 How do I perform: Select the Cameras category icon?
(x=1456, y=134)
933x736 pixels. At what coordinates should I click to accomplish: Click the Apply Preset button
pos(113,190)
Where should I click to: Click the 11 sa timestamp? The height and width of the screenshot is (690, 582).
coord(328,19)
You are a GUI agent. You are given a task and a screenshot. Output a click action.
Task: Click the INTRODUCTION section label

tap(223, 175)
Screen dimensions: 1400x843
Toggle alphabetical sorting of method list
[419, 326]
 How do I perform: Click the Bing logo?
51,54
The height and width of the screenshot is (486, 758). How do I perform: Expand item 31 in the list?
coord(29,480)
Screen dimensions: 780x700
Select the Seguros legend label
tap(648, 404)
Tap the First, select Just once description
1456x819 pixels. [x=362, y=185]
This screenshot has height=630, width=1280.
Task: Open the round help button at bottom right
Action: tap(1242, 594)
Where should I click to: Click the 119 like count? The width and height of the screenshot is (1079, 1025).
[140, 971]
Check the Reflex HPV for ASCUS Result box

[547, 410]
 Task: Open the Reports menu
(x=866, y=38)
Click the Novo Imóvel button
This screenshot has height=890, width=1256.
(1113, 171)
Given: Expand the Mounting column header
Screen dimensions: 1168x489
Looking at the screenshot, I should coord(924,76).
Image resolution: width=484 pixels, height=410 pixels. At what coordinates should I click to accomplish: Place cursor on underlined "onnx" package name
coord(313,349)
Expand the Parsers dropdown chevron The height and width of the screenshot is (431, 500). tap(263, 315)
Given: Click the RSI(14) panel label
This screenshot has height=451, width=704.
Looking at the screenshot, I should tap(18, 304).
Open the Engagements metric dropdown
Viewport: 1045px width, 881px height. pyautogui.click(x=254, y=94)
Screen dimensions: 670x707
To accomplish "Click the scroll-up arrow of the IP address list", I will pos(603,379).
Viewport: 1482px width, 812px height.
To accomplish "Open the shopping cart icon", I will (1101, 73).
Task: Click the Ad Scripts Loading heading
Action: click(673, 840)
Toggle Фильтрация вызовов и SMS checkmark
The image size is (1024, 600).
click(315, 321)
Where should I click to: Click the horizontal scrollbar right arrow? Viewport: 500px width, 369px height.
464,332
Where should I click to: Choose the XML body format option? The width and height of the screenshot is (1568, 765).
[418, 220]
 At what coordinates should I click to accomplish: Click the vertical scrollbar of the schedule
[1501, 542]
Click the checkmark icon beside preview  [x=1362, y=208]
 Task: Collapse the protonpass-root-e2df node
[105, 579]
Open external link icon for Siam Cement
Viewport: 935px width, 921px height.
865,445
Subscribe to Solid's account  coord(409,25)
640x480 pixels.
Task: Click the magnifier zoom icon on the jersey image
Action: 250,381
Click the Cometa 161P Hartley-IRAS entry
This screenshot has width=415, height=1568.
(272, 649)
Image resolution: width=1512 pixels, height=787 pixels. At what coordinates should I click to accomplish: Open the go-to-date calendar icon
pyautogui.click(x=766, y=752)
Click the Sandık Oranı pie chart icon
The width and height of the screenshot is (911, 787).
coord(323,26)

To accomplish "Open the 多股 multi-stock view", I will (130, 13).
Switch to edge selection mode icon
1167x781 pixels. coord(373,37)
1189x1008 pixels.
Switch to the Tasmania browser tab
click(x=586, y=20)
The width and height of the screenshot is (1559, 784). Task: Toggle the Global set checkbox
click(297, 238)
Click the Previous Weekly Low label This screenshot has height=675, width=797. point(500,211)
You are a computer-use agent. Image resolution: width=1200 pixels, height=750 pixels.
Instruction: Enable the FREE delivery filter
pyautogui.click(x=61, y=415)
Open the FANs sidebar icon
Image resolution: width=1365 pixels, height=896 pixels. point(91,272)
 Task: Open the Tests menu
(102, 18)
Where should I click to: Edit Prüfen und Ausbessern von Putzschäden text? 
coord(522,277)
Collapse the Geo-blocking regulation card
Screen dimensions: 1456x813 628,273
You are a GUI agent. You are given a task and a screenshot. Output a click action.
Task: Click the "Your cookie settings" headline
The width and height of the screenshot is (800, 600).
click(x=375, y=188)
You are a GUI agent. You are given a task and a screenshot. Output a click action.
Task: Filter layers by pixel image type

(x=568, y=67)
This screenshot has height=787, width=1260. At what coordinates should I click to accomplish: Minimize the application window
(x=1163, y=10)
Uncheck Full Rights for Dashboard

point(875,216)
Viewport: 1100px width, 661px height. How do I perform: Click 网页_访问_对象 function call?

_ _ _ _ _ _ _

**Task details**
Return the lines of the records that include the string "checkmark".

**The completed task**
Toggle Фильтрация вызовов и SMS checkmark
Click the checkmark icon beside preview  [x=1362, y=208]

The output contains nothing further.